Recensione di Sara Bracco su “extramagazine.it”

Il raddoppiamento del termine latino “Aut” che si può tradurre come “o questo o quello” pone il limite a una scelta che diventa biunivoca e ne preclude a priori una terza, scelta come linea portante per questo esordio discografico dei milanesi Psicosuono, un esordio impreziosito dalla collaborazione del produttore artistico Livio Magnini.
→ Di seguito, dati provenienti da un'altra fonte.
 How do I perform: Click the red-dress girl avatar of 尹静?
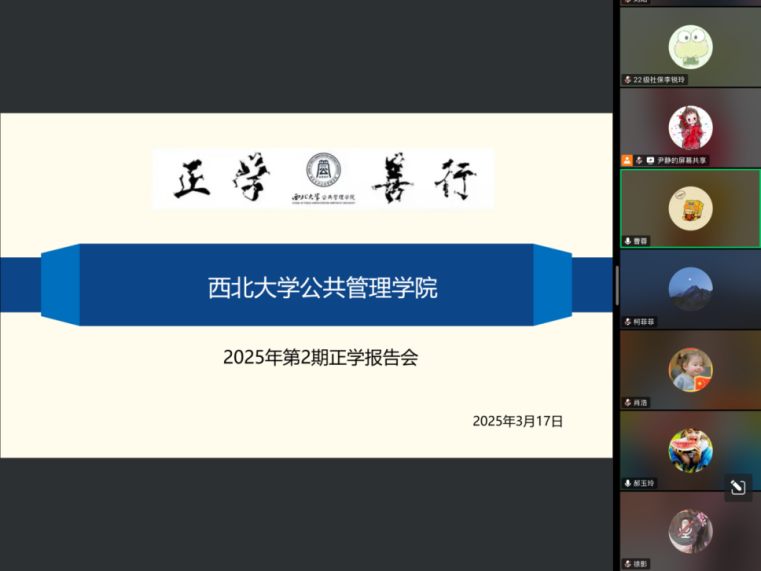tap(690, 127)
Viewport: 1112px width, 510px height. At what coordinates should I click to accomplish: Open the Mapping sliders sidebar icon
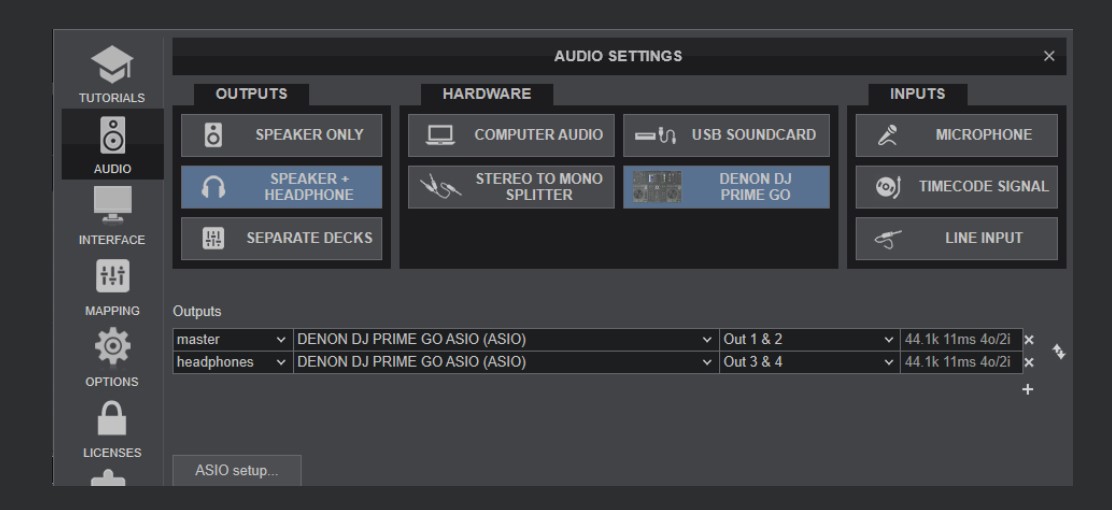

Dalle immagini votive di “Sonno nella notte” alle materiche metafore di “Mistica”, un aut aut tra il giorno e la notte che a tratti si perde sdrammatizzando quesiti esistenziali con le improvvisazioni dal sapore blues, funky di “Omega” per poi confondersi e ritrovarsi in nelle cadenze prog visionarie “Calpesta e scivola” o “L’occhio dell’uragano”. Ma sono tracce come “Aut aut” che convincono, sghembe fluorescenze compositive anni 70, tanto inattese quanto incisive dai tratti sognanti e psichedelici dove il testo cade in secondo piano e lascia spazio a una timbrica di voce del tutto personale che già si delinea nelle prime tracce ma che ora pervade e si iconizza in un mood tanto teatrale quanto contemporaneo. Carta d’identità d’eccellenza che meglio rappresenta questi giovani Psicosuono, nove tracce dai carismatici, onirici viaggi nella psiche a cui ogni tanto un po di sottotitoli non avrebbero fatto male ma, una personale ricerca d’originalità che attraversa il rock italiano che dirompe e incuriosisce.